This will be a melancholy letter, for I have nothing to tell your ladyship but tragical stories. Poor Dr. Shawe(967) being sent for in great haste to Claremont—(It seems the Duchess had caught a violent cold by a hair of her own whisker getting up her nose and making her sneeze)—the poor Doctor, I say, having eaten a few mushrooms before he set out, was taken so ill, that he was forced to stop at Kingston; and, being carried to the first apothecary's, prescribed a medicine for himself which immediately cured him. This catastrophe so alarmed the Duke of Newcastle, that he immediately ordered all the mushroom beds to be destroyed, and even the toadstools in the park did not escape scalping in this general massacre. What I tell you is literally true. Mr. Stanley, who dined there last Sunday, and is not partial against that court, heard the edict repeated, and confirmed it to me last night. And a voice of lamentation was heard at Ramah in Claremont, Chlo`e(968) weeping for her mushrooms, and they are not!

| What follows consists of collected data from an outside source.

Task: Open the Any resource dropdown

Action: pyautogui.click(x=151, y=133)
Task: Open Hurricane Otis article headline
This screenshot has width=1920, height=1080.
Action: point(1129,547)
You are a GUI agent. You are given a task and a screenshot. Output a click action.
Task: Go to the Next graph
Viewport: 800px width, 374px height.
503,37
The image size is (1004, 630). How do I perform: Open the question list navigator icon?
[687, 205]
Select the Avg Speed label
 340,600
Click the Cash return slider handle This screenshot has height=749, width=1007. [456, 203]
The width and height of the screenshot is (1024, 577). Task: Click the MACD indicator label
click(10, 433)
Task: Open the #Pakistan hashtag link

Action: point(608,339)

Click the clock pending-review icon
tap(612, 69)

After all these important histories, I would try to make you smile, If I was not afraid you would resent a little freedom taken with a great name. May I venture?
"Why Taylor the quack calls himself Chevalier,
'Tis not easy a reason to render;
Unless blinding eyes, that he thinks to make clear,
Demonstrates he's but a Pretender.
A book has been left at your ladyship's house; it is Lord Whitworth's Account of Russia.(969) Monsieur Kniphausen has promised me some curious anecdotes of the Czarina Catherine-so my shop is likely to flourish. I am your ladyship's most obedient servant.
(964) Alluding to the incoherent stories told at the time of the assassination of the King of Portugal. [The following is the correct account:—As the King was taking The air in his coach on the 3d September, attended by only one domestic, he was attacked in a solitary lane near Belem by three men, one of whom discharged his carbine at the coachman, and wounded him dangerously; the other two fired their blunderbusses at the King, loaded with pieces of iron, and wounded him in the face and several parts of his body, but chiefly in the right arm, which disabled him for a long time.
(965) Sir Clement Cotterel.
(966) She had been a common woman.
(967) Physician to the Duke and Duchess of Newcastle.
(968) The Duke of Newcastle's cook.
(969) A small octavo printed at the Strawberry Hill press, to which Walpole prefixed a preface. Charles Whitworth, in 1720, created Baron Whitworth of Galway, was ambassador to the court of petersburgh in the reign of Peter the Great. On his death, in 1725, the title became extinct.-E.